There is more evidence to back up a long-standing theory that smokers are less likely to develop Parkinson's disease than people who do not use tobacco products, researchers reported on Monday.
The review also found that the effect seems to extend beyond cigarettes to pipes and cigars, and possibly to chewing tobacco, and that it persisted among those who had stopped smoking years earlier.
[Reuters, 9 July 2007]
How is this possible? How can smoking offer some sort of protection against developing Parkinson's disease?
Using tests performed on lab animals, scientists offered two possible explanations: first - there may be ingredients (carbon monoxide?) in tobacco smoke that protect the brain cells which produce dopamine, the neurotransmitter that is of low supply among Parkinson sufferers, and second - smoking may prevent toxic substances from obstructing brain function.
So, what does this mean?
Life is full of tough choices. We know smoking predisposes us to lung cancer but this study says it might protect us from being debilitated by Parkinson's disease.

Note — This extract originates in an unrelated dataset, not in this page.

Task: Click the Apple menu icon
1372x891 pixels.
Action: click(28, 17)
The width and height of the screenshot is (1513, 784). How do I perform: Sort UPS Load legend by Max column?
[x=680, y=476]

Choose your disease, then? It would be nicer if we can decline both. But most cases of Parkinson's happen without explanation, with only a few cases having identifiable genetic, toxic, traumatic, and pharmacologic causes.
What's next in the treatment of Parkinson's?
Your doctor advising you to smoke. Wow. That would be a first!
6 reactions:
Life is full of tough choices. But that is certainly not going to change my decision not to smoke! I'll take my chances!
AT last! Something good has come out of smoking. No wonder I don't have Parkinson's disease!
Paano na si Surgeon General, Doc? :-)
You still smoke, Rolly? I thought you stopped some time ago?
You have have avoided Parkinson's but you will inherit a dozen others that are equally horrendous! :) *LOL*
Bayi, unfortunately I fell off the wagon. (Is that phrase used for smoking, too?) But I don't smoke jsut as much as I did before.
I know, was jsut messing with the good doctor.
i'd choose not to smoke anytime. i think the health benefits of not smoking outweigh parkinsons, hands down.
i feel healthier now at 42 than when i was a heavy smoker at 20.